Using the entries below, write out the line with "Informations complémentaires [tab] (108, 671)", the line with "Couleur (201, 273)", and every line in between, exactly as each is written.

## [ENTRIES PROVIDED]

- Opening Delimiter -

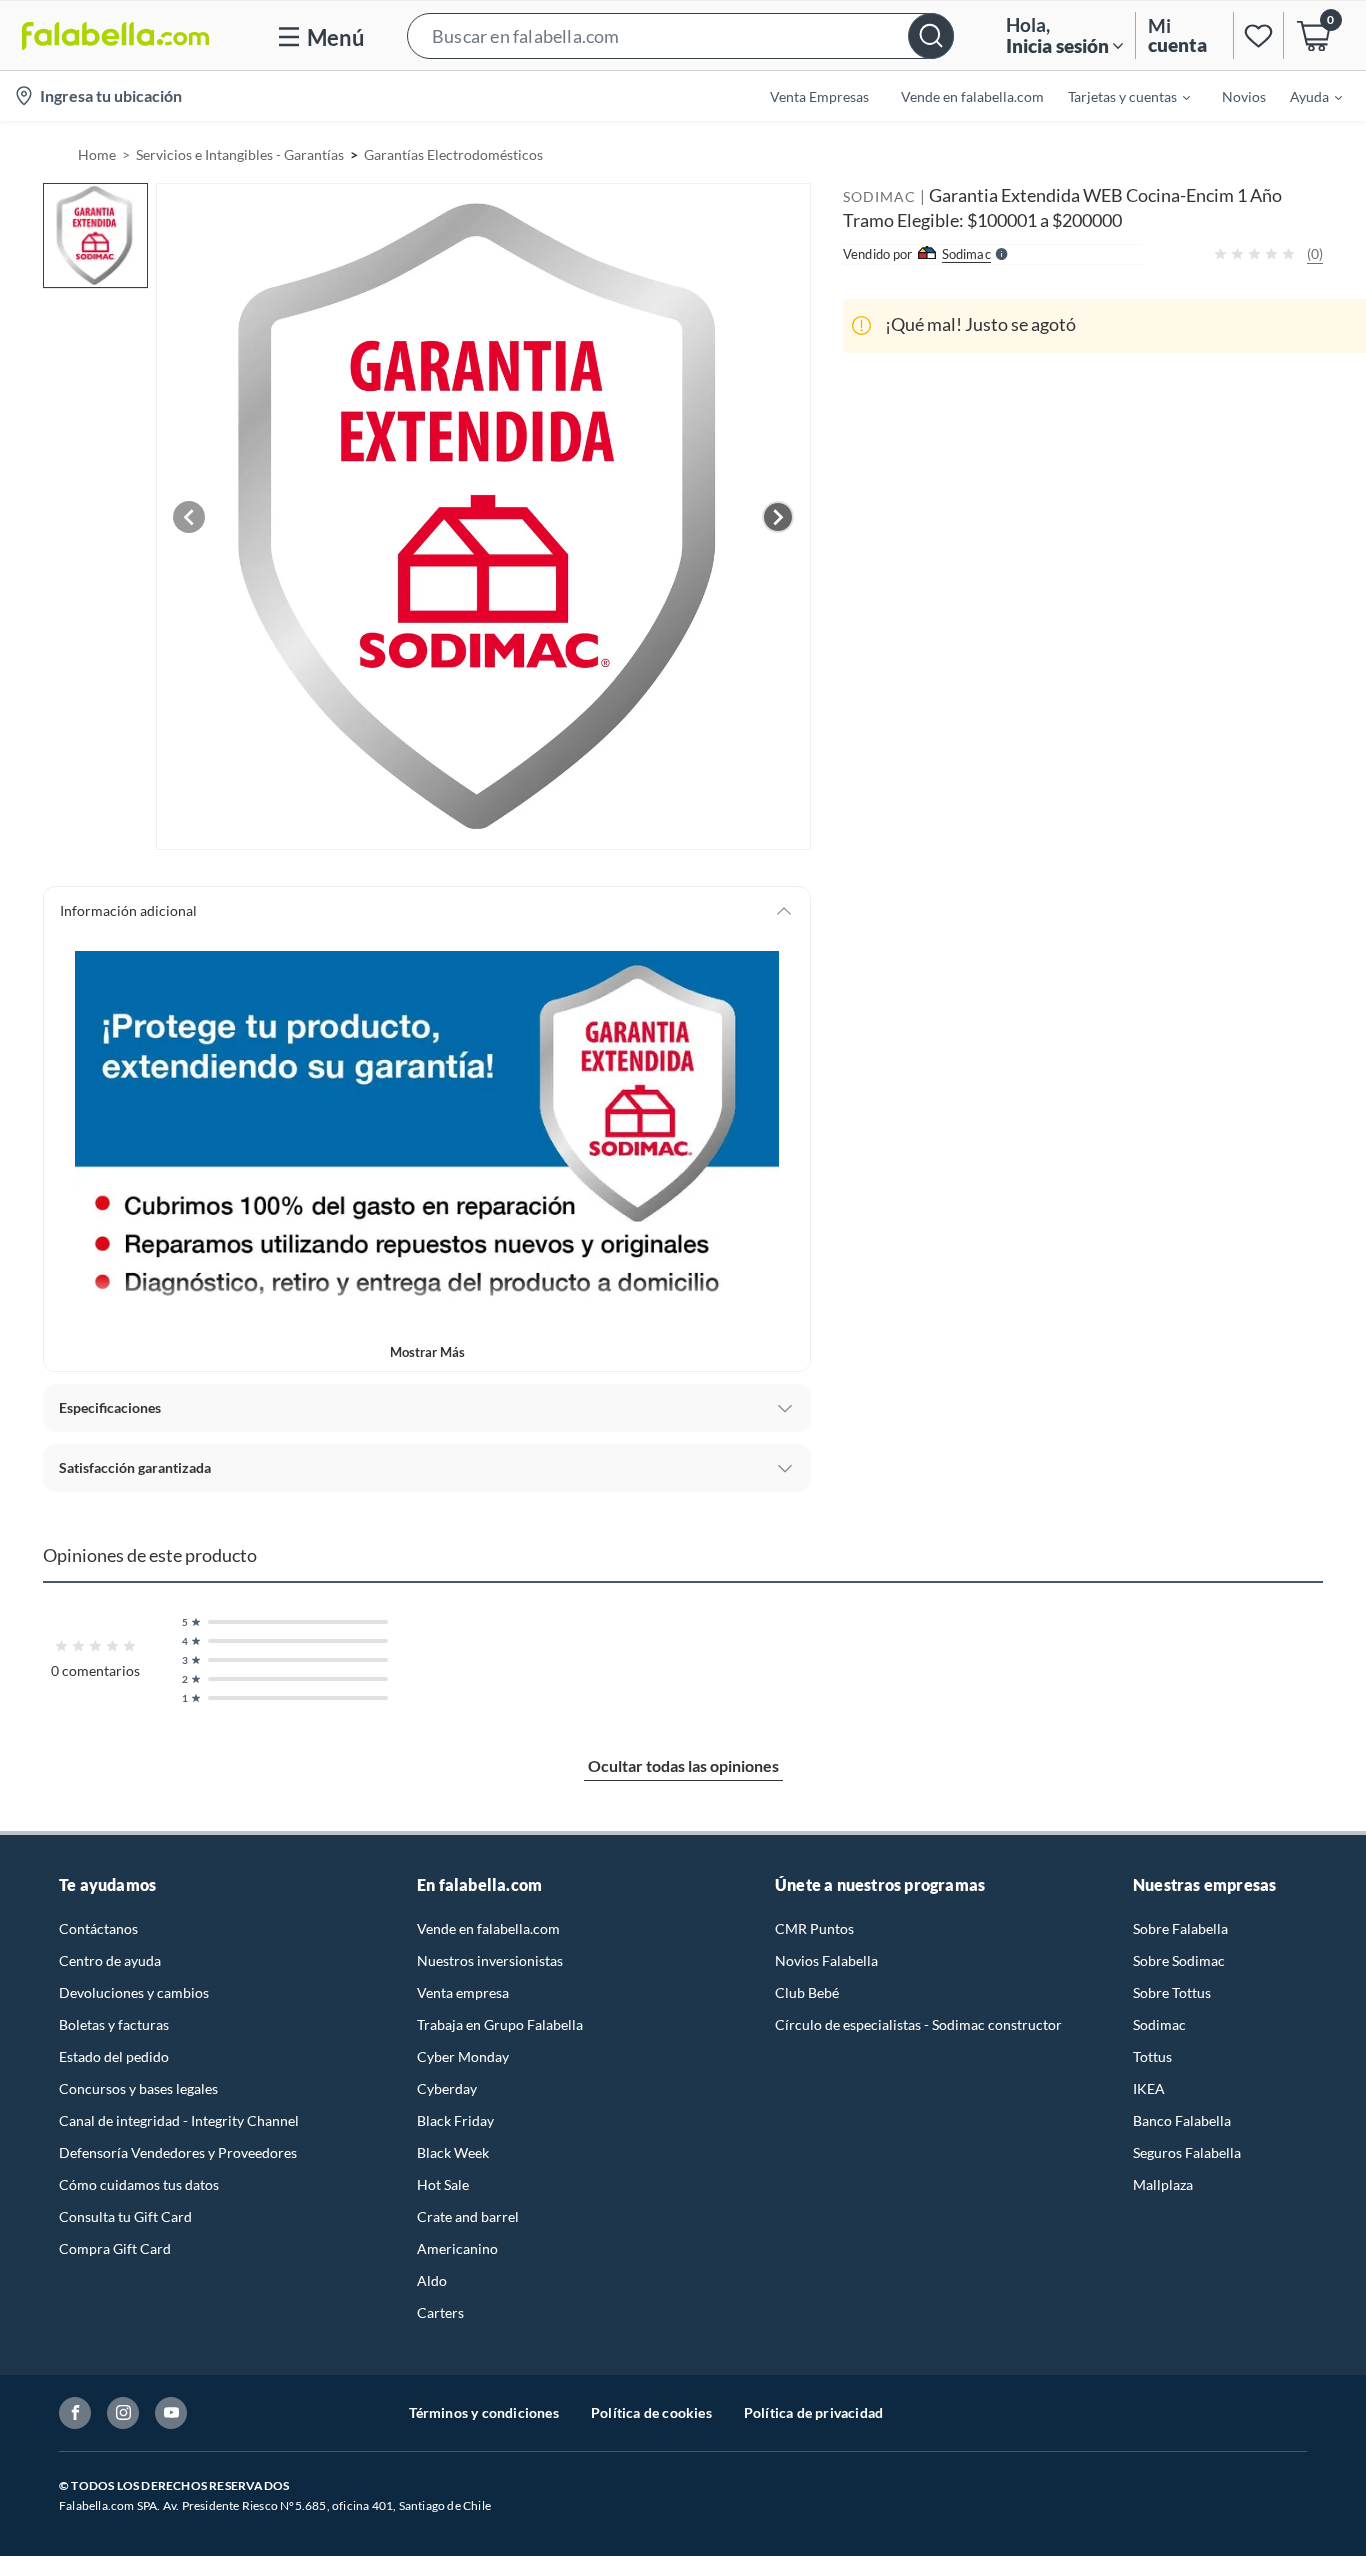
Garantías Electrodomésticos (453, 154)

- Closing Delimiter -
- Opening Delimiter -

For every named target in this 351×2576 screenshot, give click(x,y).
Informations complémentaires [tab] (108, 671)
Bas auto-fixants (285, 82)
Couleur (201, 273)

- Closing Delimiter -

## [RESPONSE]
Informations complémentaires [tab] (108, 671)
Bas auto-fixants (285, 82)
Couleur (201, 273)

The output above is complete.